Le texte reconnaît la dette climatique des pays développés par rapport au reste du monde, fait la promotion de la souveraineté alimentaire, des droits des peuples autochtones et des réfugiés climatiques et propose la création d’un Tribunal international pour la justice climatique et environnementale. En somme, cette crise structurelle de notre modèle de développement débouche sur un nouveau projet social, l’écosocialisme qui entend substituer la qualité de vie à la quantité de biens accumulé comme étalon du bonheur.

Chantier 8 : Prendre son temps

 

La vitesse et la mobilité ont été érigées au rang de vertu suprême de l’âge global. Ce n’est pas un hasard puisque ces deux phénomènes se nourrissent des innovations technologiques et du développement industriel et sont liés au moteur de la mondialisation : la productivité. Puisque le temps, c’est de l’argent, il ne faut pas le perdre, et surtout, toujours chercher à en gagner. Pourtant, que l’on soit riche ou pauvre, développé ou sous-développé, nous avons tous 24 heures dans une journée. Aussi, s’émanciper signifie avant tout changer le rapport à l’espace et au temps. C’est travailler moins pour vivre mieux.

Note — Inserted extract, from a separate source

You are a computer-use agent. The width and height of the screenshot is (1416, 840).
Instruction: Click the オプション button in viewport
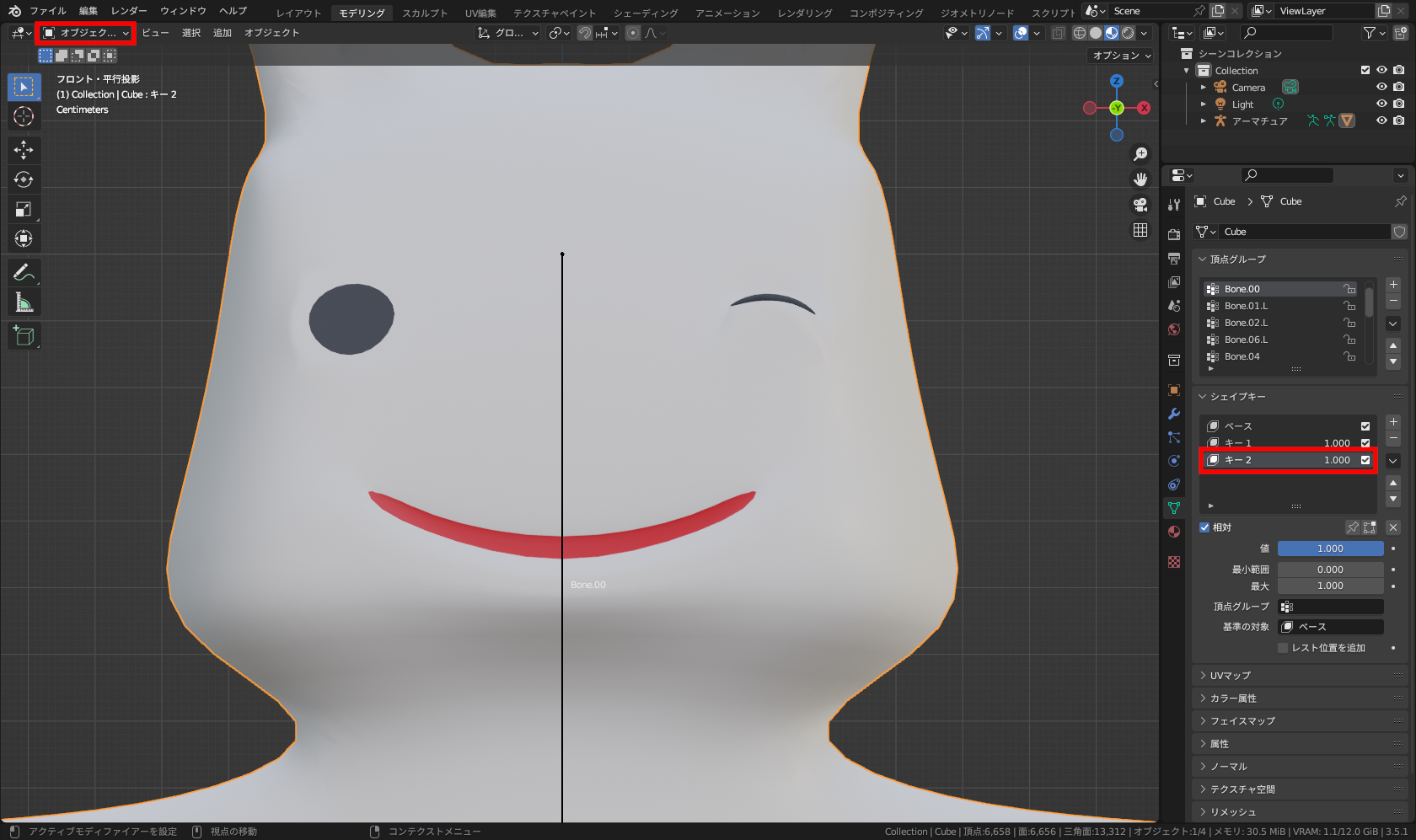[x=1121, y=56]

C’est se relocaliser en pratiquant la politique de l’escargot. Telle est l’approche prônée par le mouvement Slow. Se définissant comme un mouvement pour la sauvegarde et le droit au plaisir, ce mouvement est né en Italie en 1986, pour défendre la gastronomie contre les ravages du Fast-food. Aujourd’hui, Slow-food compte près de 100 000 membres répartis dans 132 pays.

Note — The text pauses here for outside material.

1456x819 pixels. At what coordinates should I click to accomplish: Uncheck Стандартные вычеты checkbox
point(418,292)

Ce mouvement promeut l’éducation au goût, défend la biodiversité et soutient les économies locales, durables et de petite échelle. Il se consacre à la protection des aliments de qualité et des méthodes de culture et de transformation traditionnelles et équitables. Le mouvement Slow Food estime que le seul type d’agriculture qui offre de vraies perspectives de développement est celui qui se base sur la sagesse des communautés locales en harmonie avec l’écosystème qui les entoure. Pour le mouvement, « manger est un acte agricole », et les consommateurs informés et conscients de l’impact de leurs choix sur les logiques de production alimentaire et sur la vie des producteurs deviennent des coproducteurs. Pour ces derniers, les aliments de qualité doivent être bons, propres et justes. Bons, capables de stimuler et de satisfaire les sens de ceux qui les consomment.

Propres, donc produits sans porter atteinte aux ressources de la terre, aux écosystèmes et à l’environnement, et sans mettre en danger la santé de quiconque. Et finalement justes, c’est-à-dire respectueux de la justice sociale dans le sens de rétributions et des conditions de travail équitables à chaque étape du processus, de la production à la consommation. Le mouvement Slow Food a par ailleurs encouragé la croissance du mouvement Cittaslow (Villes lentes), qui prônent, notamment, la fermeture du centre-ville au trafic automobile un jour par semaine et la création d’espaces et d’occasions de contact entre producteurs et consommateurs.

Pour ne pas conclure

 

Contrairement à une image bien connue, le monde actuel n’est pas divisé entre, d’une part, un monde « développé » et, de l’autre, un monde « en développement ». En réalité, il n’y a qu’un seul monde, et il est mal développé. Sortir des ornières dans lesquelles nous ont engagé le capitalisme aujourd’hui financiarisé n’est pas une mince affaire. Mais l’urgence écologique et la quête lancinante de justice sociale ne nous laissent pas le choix. Il nous faut reconstruire notre vie collective, ses fondements éthiques et ses finalités. Il nous faut aussi nous redéfinir personnellement, parce que changer le monde commence par se changer soi-même.